[[ EXTRACTED ENTRIES, beginning ]]

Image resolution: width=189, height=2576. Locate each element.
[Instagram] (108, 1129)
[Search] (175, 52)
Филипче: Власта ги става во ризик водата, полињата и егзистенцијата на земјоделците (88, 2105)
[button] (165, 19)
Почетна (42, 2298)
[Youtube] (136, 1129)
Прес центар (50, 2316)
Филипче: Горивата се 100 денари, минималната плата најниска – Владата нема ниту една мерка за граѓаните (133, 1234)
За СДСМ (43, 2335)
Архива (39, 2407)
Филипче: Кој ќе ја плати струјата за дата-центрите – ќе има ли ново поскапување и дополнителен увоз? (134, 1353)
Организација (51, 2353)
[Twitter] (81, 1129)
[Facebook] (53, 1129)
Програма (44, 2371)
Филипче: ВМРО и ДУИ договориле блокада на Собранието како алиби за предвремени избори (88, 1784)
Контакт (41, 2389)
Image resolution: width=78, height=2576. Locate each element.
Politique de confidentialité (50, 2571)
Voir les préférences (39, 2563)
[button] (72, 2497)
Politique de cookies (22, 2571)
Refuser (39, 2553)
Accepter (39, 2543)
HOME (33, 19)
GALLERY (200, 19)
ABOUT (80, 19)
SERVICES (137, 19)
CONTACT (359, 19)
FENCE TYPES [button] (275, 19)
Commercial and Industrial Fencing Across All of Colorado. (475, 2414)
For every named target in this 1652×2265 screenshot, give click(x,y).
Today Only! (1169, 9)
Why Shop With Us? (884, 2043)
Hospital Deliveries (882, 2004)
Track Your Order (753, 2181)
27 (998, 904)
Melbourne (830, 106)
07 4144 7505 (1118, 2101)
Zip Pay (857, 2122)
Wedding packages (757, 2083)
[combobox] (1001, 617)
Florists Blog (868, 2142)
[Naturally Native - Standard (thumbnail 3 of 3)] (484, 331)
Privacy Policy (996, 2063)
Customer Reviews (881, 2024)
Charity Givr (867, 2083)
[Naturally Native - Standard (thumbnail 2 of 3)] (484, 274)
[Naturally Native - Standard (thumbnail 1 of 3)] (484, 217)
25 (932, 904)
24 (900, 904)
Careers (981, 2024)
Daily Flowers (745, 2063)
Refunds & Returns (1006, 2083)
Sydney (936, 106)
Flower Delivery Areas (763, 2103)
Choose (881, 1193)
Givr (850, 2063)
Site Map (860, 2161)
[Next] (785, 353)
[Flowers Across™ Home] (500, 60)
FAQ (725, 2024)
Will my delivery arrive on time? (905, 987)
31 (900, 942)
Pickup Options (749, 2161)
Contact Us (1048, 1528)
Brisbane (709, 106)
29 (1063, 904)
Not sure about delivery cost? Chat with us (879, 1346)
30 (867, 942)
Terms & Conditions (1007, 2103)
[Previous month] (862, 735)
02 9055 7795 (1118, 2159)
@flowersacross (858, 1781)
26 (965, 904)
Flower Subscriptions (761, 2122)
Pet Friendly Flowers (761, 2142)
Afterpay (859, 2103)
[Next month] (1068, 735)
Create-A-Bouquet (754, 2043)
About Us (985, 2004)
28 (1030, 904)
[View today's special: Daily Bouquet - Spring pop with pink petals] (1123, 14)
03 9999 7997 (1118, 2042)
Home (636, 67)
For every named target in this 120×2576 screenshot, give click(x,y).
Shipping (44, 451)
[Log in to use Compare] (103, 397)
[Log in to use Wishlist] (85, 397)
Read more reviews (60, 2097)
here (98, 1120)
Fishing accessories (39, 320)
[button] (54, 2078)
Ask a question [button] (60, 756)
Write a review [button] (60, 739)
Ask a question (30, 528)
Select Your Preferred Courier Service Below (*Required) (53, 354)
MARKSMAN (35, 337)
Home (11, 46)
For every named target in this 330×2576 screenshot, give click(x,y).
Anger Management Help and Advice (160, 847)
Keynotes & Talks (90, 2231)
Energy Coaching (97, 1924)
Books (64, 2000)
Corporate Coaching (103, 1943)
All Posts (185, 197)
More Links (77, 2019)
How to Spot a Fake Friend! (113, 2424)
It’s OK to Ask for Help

[[ EXTRACTED ENTRIES, end ]]

__EXERCISE AIM__:
Using the records above, set down exactly the lines from the one with "Shipping (44, 451)" through the one with "Ask a question (30, 528)", inclusive, and nothing more.

__REPLY TO THE EXERCISE__:
Shipping (44, 451)
[Log in to use Compare] (103, 397)
[Log in to use Wishlist] (85, 397)
Read more reviews (60, 2097)
here (98, 1120)
Fishing accessories (39, 320)
[button] (54, 2078)
Ask a question [button] (60, 756)
Write a review [button] (60, 739)
Ask a question (30, 528)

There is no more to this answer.